El trasfondo económico es enorme. La gripe estacional mueve miles de millones de dólares al año, y quien controle una vacuna más rápida y eficaz se lleva la partida. La ventaja competitiva del ARNm es su capacidad de rediseñarse en semanas, algo que la producción con huevos fertilizados no puede igualar. Pero la adopción no depende solo de la técnica: depende de que la gente se la pinche. Y aquí es donde el escepticismo se convierte en un riesgo de negocio.
En el debate público español, las posiciones están de sobra conocidas. Hay quien defiende la vacuna con entusiasmo, incluso quien aboga por ponérsela sin reservas. Pero también existe una corriente que la rechaza de plano, con argumentos que mezclan la desconfianza en las farmacéuticas y correlaciones personales poco rigurosas: se citan supuestos repuntes de infartos y cánceres desde 2021, como si la coincidencia temporal fuera una prueba causal. Ningún estudio respalda esas afirmaciones, pero la percepción importa: si una parte de la demanda potencial se niega, el retorno de la inversión en esta tecnología se complica.
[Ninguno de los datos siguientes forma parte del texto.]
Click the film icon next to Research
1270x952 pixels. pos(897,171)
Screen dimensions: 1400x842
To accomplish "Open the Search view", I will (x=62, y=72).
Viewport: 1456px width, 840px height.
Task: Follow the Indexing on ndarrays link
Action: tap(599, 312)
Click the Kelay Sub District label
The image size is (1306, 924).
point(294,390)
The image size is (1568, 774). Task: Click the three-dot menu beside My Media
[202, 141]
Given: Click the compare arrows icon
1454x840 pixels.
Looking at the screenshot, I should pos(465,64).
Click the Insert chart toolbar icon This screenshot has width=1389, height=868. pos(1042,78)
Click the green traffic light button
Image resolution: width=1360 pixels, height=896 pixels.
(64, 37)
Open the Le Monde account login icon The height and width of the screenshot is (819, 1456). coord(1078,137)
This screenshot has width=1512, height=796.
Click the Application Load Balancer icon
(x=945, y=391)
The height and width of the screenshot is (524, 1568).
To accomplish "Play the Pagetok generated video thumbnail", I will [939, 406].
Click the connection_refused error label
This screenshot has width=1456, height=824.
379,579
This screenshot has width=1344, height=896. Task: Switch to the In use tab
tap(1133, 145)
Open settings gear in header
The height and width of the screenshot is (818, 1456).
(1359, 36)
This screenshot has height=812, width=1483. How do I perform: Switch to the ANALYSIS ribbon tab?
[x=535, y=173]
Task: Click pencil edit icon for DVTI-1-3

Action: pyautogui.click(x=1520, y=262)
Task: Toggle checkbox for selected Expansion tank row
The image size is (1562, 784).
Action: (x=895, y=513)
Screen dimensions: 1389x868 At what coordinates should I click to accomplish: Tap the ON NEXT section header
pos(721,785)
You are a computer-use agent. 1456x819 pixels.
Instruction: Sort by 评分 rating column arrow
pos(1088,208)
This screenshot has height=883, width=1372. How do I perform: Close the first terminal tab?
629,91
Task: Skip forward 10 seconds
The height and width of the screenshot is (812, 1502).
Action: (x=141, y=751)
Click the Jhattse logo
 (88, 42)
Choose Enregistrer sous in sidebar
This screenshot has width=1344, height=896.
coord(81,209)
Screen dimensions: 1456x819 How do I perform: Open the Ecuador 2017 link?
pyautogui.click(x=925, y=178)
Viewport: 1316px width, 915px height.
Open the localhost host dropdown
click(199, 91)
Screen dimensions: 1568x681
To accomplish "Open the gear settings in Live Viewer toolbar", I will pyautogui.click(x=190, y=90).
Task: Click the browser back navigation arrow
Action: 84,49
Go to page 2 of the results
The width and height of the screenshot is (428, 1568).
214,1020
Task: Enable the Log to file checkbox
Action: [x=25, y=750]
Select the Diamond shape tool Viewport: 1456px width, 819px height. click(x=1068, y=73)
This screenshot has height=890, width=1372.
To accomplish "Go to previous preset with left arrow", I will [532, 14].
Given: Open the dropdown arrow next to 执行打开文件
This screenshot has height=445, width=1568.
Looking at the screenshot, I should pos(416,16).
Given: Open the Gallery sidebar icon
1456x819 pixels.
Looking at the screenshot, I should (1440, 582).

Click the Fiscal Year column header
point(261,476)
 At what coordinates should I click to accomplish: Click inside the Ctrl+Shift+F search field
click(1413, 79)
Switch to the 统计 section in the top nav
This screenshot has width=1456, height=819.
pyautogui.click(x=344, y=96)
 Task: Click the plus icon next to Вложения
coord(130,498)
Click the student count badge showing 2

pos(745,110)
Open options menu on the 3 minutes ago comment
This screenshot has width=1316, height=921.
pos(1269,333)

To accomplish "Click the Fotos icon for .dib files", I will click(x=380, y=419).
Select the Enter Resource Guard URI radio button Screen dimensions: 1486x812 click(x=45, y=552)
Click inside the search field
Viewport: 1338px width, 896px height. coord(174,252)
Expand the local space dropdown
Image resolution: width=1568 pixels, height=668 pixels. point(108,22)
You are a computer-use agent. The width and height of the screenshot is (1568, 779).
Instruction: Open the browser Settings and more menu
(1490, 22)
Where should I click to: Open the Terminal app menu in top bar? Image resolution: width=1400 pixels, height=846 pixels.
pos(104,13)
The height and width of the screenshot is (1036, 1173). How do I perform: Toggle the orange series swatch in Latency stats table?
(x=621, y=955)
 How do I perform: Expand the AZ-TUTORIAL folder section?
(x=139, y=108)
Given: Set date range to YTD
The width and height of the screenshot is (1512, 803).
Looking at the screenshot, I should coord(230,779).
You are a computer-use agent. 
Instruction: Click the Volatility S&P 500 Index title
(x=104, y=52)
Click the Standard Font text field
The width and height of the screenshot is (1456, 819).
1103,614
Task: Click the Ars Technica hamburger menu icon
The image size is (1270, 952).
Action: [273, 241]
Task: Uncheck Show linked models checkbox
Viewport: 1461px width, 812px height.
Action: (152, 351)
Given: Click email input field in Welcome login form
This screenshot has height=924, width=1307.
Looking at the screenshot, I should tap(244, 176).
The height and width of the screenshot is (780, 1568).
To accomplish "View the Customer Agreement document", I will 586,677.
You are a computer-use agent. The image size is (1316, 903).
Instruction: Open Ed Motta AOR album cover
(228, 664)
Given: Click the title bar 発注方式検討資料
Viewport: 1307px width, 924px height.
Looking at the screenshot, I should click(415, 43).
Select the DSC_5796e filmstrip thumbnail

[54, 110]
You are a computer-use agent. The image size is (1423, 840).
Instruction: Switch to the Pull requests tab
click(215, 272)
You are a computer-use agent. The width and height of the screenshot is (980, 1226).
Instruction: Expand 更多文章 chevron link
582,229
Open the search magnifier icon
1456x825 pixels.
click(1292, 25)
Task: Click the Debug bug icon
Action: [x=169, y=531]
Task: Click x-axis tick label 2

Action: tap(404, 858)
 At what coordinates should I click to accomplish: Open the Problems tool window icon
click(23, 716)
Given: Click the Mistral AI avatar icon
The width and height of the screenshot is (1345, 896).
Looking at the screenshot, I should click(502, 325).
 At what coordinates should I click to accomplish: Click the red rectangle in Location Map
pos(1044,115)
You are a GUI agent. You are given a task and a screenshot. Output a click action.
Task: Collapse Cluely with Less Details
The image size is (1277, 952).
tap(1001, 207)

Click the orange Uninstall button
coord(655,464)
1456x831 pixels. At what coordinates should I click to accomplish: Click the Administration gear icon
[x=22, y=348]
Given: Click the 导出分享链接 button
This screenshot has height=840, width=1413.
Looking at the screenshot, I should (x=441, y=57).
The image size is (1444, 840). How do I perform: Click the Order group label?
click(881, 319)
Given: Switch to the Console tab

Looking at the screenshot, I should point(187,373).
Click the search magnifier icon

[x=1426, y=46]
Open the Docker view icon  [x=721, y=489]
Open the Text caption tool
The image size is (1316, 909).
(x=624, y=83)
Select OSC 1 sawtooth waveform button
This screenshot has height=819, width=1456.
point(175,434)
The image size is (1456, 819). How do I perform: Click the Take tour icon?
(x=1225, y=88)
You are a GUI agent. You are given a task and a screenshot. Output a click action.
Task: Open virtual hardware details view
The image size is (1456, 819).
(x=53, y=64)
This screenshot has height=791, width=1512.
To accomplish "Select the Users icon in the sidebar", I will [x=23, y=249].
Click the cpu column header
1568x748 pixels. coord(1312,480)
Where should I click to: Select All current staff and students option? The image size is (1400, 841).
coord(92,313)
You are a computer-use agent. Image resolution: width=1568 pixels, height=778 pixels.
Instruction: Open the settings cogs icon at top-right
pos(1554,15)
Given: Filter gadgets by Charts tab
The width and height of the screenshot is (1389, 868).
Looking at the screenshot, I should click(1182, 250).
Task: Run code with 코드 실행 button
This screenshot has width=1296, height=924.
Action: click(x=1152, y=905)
La ironía es que la pandemia de COVID-19, que dio a conocer el ARNm, también sembró el miedo hacia él. Cinco años después, el prejuicio sigue vivo, y la industria tendrá que gastar casi tanto en marketing como en investigación. La pregunta abierta es si la experiencia de la vacuna antigripal conseguirá separar el ruido de la ciencia, o si el negocio se quedará a medias por una desconfianza que nadie ha sabido gestionar.